■ EXTRACTED INFORMATION ■
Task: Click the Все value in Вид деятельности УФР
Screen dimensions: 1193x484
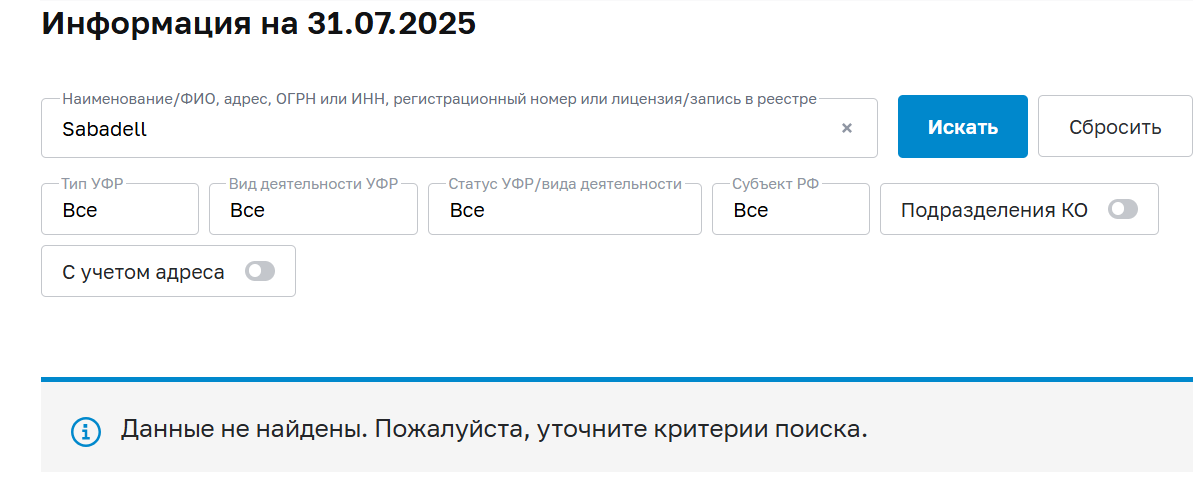Action: click(247, 211)
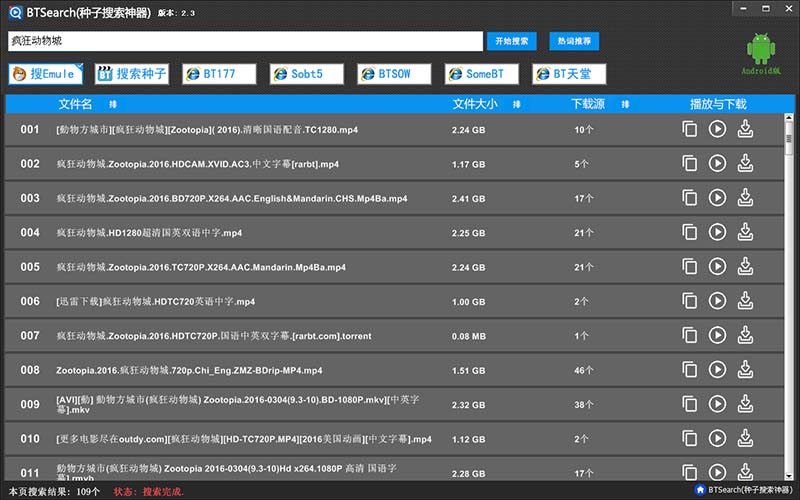Click the copy icon for result 001
800x500 pixels.
tap(689, 129)
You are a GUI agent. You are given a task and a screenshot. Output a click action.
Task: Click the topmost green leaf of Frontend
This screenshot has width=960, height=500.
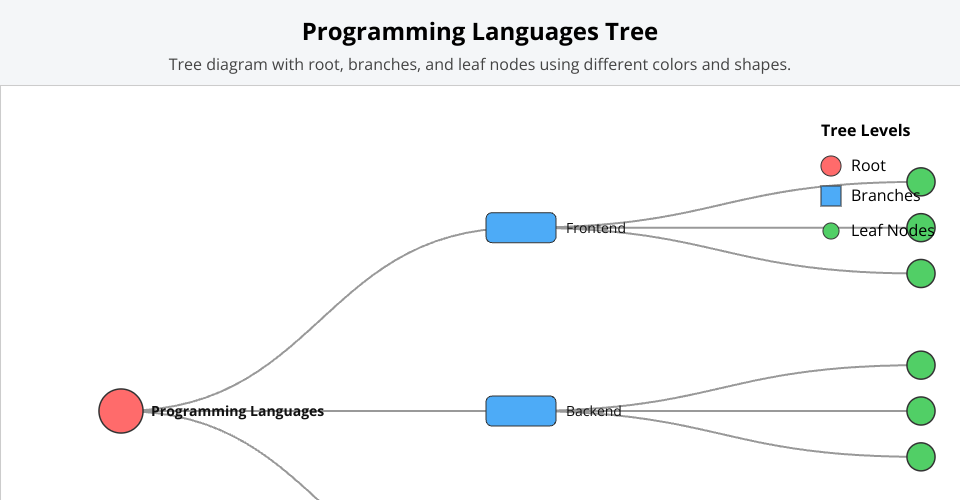click(x=921, y=182)
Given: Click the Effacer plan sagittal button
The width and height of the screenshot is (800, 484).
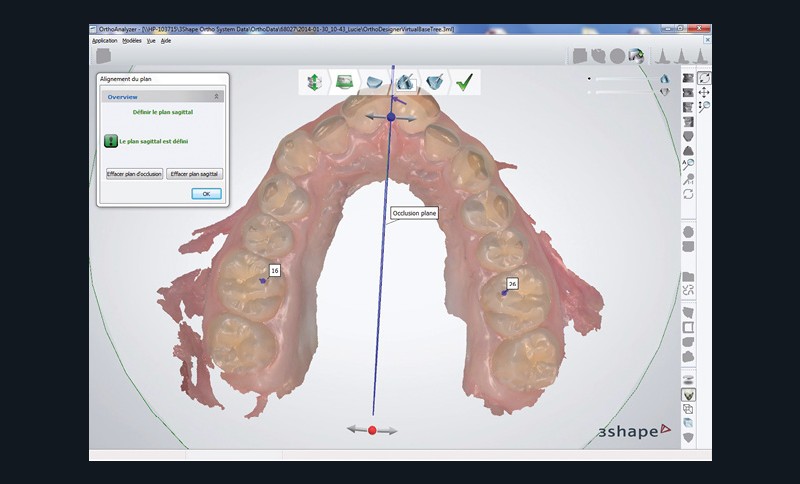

■ DESCRIPTION OF THE TASK ■
Print exactly the line containing "This screenshot has width=960, height=500." and every line after it through the final line above, and leave all pictures out.

■ RESULT OF THE EXERCISE ■
This screenshot has width=960, height=500.
click(x=921, y=182)
Given: Click the Effacer plan sagittal button
The width and height of the screenshot is (800, 484).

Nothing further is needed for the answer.